Microsoft’s planned acquisition of LinkedIn certainly brought to light the prominence of social selling in today’s sales industry. Social has its place at the proverbial ‘sales’ table, as it’s a simple way to uncover basic information about prospects and customers. But let’s not forget about Old Faithful –the telephone.
Successful sales processes must involve phone conversations, even if they can be uncomfortable. When you limit communications to email and social channels, you don’t get the crisp, targeted, and personal communications you do from the phone, not to mention valuable insights that drive accurate forecasts and uncover what’s working and what’s not.
Here are five reasons why the phone call shouldn’t be reserved just for Throwback Thursdays.

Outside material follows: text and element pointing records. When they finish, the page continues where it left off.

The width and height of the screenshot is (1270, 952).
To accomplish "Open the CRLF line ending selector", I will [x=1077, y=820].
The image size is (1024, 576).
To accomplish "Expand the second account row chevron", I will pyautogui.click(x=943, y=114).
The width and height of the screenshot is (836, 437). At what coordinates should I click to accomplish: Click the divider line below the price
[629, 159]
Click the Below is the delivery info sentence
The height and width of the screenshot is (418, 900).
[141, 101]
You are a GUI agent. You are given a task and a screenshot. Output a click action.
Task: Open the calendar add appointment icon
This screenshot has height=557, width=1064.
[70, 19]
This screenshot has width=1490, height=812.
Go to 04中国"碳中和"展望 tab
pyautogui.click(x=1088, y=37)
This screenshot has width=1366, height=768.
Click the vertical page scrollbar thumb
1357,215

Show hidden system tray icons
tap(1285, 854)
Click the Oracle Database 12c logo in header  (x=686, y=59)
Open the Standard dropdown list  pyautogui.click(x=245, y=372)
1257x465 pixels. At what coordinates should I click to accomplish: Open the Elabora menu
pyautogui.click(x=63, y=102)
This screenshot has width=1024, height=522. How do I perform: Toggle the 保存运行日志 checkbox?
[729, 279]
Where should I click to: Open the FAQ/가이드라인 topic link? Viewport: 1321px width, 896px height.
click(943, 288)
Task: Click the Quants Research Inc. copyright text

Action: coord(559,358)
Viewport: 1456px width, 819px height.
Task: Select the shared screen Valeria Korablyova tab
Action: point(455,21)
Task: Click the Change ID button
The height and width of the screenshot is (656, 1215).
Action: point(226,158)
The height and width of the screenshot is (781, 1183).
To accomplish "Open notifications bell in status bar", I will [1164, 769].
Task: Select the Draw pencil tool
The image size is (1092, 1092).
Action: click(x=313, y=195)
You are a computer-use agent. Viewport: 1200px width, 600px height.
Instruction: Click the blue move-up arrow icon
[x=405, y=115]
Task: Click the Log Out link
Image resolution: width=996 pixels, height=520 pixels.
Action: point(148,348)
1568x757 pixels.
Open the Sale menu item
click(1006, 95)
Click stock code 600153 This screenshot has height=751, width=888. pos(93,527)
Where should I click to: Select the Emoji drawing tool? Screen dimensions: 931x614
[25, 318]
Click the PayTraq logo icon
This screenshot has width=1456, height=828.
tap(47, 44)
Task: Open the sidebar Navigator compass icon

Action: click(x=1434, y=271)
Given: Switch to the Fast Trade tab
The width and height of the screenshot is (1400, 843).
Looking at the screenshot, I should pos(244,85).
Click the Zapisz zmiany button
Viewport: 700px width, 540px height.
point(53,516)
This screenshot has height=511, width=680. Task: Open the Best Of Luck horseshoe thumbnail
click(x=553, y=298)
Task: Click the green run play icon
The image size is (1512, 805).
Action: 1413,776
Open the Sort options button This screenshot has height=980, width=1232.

Most sales reps are required to reach a certain number of contacts each week, but in today’s competitive landscape, a number is not enough. You need context.
Can you decipher tone via email? Maybe, though often inaccurately. Can you gauge someone’s emotion on a phone call? Absolutely. When it’s not the specific words that are causing agents to miss opportunities but rather their emotional state or their reactions to the emotional state of a prospect, understanding the context of the conversation quantifies otherwise unattainable data.
2. It’s a Business Intelligence Goldmine
Speech analytics gives sales managers an opportunity to target keywords, enforce script compliance, troubleshoot issues, benchmark successful behaviors and capitalize on new opportunities like cross- and up-selling.
Additionally, if leads are confused or frustrated on the phone, perhaps there’s a problem with an outbound-marketing campaign. Managers can then adjust the campaign accordingly and improve the quality of the leads.
3. It Enhances Training Opportunities
New research from CSO Insights found that the dispersed nature of today’s sales teams and the resulting lack of visibility marks a significant barrier to effective coaching. The phone bridges this gap.
When managers listen to reps’ sales calls and see correlations between keywords and outcomes, it’s easier to identify what’s working for top reps and what’s not for underperformers. Then, managers can guide them on which tactics to use and which words to avoid.
4. It Improves Forecast Accuracy
Pipeline shows how long an opportunity has been open and estimated close date. It tells you nothing about how the deal is being worked or the activity that is driving the pipeline — data managers need to ensure accurate forecasting. The context provided via phone conversations paints a more accurate picture of how your forecast is shaping up, which makes you look good to the C-Suite.
5. High-Value Products Need a Personal Touch
The telephone is still the best way to do business if you’re selling high-value products, like insurance or financial services, that require more personalization and customer-centric conversation. That won’t change.
The biggest change in sales is that we can now use the phone in conjunction with analytics to drive more desired results. The focus is now on identifying those activities that get results, and understanding how to measure and subsequently multiply them.